Ausgewählter Auszug
· · ·
Und wir brauchen Mut. Das Wort „Courage“ kommt von der gleichen Wurzel wie coeur, das französische Wort für Herz. Wir brauchen den ganzen Mut, zu dem das menschliche Herz fähig ist, geschmiedet in Waffe und Schild, um das zu verteidigen, was von diesem Planeten übrig geblieben ist. Und das Lebenselixier des Mutes ist, natürlich, die Liebe.

Während dieses Buch also vom Gegenschlag handelt, geht es letztendlich um Liebe. Die Singvögel und der Lachs brauchen dein Herz, egal wie müde es auch sein mag, denn auch ein gebrochenes Herz ist aus Liebe gemacht. Sie brauchen dein Herz, weil sie verschwinden und in die längste Nacht des Aussterbens gleiten. Wir müssen diesen Widerstand aus allem aufbauen, was wir zur Hand haben: Aus dem Flüstern und Beten, aus der Geschichte und unseren Träumen, aus unseren mutigsten Worten und mutigeren Taten. Es wird schwer sein, es wird einen Preis haben, und viel zu oft wird es unmöglich erscheinen. Aber wir werden es trotzdem tun müssen. Also fasst euch ein Herz und schließt euch mit allen Lebewesen zusammen. Mit Liebe als unserer primären Quelle, wie können wir da scheitern?
· · ·
Aufgabenstellung
**a)** Wiederhole bitte aus dem ausgewählten Auszug wortgetreu den Abschnitt, der bei „Während dieses Buch“ beginnt und bei „wir da scheitern?“ endet.
**b)** Beantworte anhand des ausgewählten Auszugs:
(i) Mit welchem französischen Wort teilt „Courage“ die Wurzel, und was bedeutet es?
(ii) Was ist das Lebenselixier des Mutes?
(iii) Welche Tiere brauchen dein Herz?

(Gespeicherte Einträge)
· · ·
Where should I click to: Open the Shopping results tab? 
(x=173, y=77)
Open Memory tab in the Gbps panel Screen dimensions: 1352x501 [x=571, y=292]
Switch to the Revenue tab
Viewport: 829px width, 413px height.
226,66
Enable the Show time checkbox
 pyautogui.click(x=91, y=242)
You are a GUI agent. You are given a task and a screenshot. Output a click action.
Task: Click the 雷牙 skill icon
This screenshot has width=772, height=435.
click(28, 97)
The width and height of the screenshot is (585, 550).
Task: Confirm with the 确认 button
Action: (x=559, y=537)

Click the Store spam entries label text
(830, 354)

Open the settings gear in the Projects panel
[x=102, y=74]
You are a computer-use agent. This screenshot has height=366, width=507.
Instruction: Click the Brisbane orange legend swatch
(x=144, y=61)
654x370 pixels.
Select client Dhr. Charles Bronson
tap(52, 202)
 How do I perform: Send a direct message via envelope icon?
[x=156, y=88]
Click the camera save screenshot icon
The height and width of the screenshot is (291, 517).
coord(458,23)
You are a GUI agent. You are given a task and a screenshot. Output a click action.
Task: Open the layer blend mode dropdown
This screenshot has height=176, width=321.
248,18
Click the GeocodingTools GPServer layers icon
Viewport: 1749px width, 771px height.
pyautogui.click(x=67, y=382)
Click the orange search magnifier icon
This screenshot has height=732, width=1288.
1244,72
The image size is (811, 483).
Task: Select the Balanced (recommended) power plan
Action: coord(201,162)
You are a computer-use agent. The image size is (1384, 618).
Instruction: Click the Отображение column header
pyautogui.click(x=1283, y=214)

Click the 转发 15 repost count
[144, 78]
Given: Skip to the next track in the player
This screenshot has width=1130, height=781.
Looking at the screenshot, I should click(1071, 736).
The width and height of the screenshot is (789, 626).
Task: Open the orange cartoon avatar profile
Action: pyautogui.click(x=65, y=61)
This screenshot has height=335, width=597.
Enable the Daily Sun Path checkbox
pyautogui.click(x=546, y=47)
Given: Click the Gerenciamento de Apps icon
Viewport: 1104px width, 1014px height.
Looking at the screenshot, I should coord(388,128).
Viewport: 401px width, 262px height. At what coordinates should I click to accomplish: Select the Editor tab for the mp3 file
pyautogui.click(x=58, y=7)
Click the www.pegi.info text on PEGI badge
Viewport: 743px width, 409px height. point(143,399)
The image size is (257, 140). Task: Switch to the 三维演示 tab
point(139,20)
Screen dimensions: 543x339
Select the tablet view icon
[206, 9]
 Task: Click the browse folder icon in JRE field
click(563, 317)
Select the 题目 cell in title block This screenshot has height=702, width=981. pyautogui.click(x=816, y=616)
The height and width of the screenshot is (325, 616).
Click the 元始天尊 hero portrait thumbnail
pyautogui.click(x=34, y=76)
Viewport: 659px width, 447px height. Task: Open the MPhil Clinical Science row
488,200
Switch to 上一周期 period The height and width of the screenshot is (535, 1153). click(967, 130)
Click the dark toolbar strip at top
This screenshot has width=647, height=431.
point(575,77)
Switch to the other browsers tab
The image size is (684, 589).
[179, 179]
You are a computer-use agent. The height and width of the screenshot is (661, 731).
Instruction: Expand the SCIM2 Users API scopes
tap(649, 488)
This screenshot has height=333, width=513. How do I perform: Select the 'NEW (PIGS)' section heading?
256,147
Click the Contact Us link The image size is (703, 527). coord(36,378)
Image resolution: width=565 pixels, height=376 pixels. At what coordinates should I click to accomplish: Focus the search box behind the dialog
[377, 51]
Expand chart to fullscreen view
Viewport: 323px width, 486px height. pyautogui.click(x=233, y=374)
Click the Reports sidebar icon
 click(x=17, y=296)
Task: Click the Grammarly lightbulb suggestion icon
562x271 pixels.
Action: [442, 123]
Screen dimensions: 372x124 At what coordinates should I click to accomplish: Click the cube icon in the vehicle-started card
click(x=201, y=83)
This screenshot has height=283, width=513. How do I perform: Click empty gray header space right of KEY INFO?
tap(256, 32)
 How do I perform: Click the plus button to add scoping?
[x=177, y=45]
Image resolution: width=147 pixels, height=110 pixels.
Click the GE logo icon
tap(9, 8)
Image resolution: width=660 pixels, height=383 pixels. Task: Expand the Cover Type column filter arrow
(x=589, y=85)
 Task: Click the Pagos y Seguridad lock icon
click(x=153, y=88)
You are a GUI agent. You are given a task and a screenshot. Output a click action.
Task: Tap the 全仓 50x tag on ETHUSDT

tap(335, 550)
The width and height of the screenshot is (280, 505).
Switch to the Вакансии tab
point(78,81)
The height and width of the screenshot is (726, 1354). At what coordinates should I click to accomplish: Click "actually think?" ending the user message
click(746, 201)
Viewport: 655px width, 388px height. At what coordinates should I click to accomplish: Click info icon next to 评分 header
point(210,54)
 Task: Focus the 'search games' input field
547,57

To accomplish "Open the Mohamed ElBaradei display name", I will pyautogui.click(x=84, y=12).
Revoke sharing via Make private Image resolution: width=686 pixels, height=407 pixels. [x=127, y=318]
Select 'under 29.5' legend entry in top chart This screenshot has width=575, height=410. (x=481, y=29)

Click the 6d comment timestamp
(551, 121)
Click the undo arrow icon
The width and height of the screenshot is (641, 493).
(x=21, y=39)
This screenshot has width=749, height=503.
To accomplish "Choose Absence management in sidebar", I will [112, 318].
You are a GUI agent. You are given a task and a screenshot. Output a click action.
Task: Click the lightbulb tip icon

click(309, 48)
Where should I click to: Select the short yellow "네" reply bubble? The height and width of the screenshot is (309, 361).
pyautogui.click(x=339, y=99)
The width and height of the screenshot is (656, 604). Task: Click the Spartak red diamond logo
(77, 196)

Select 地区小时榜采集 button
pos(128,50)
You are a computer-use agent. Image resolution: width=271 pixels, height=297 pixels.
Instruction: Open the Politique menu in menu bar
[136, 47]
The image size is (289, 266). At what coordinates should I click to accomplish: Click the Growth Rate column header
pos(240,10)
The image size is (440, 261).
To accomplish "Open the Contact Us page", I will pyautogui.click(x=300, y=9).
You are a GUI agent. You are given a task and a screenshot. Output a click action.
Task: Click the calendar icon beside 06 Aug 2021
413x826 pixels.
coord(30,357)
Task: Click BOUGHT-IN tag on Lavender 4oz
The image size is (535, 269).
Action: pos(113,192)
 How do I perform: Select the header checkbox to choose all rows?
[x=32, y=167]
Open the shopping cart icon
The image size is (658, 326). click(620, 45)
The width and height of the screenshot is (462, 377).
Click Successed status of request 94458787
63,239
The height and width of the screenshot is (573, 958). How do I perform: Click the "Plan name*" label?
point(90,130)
· · ·
Lösungen je Aufgabe
**a)**
Während dieses Buch also vom Gegenschlag handelt, geht es letztendlich um Liebe. Die Singvögel und der Lachs brauchen dein Herz, egal wie müde es auch sein mag, denn auch ein gebrochenes Herz ist aus Liebe gemacht. Sie brauchen dein Herz, weil sie verschwinden und in die längste Nacht des Aussterbens gleiten. Wir müssen diesen Widerstand aus allem aufbauen, was wir zur Hand haben: Aus dem Flüstern und Beten, aus der Geschichte und unseren Träumen, aus unseren mutigsten Worten und mutigeren Taten. Es wird schwer sein, es wird einen Preis haben, und viel zu oft wird es unmöglich erscheinen. Aber wir werden es trotzdem tun müssen. Also fasst euch ein Herz und schließt euch mit allen Lebewesen zusammen. Mit Liebe als unserer primären Quelle, wie können wir da scheitern?

**b)**
(i) Mit „coeur“, dem französischen Wort für Herz.
(ii) Die Liebe.
(iii) Die Singvögel und der Lachs.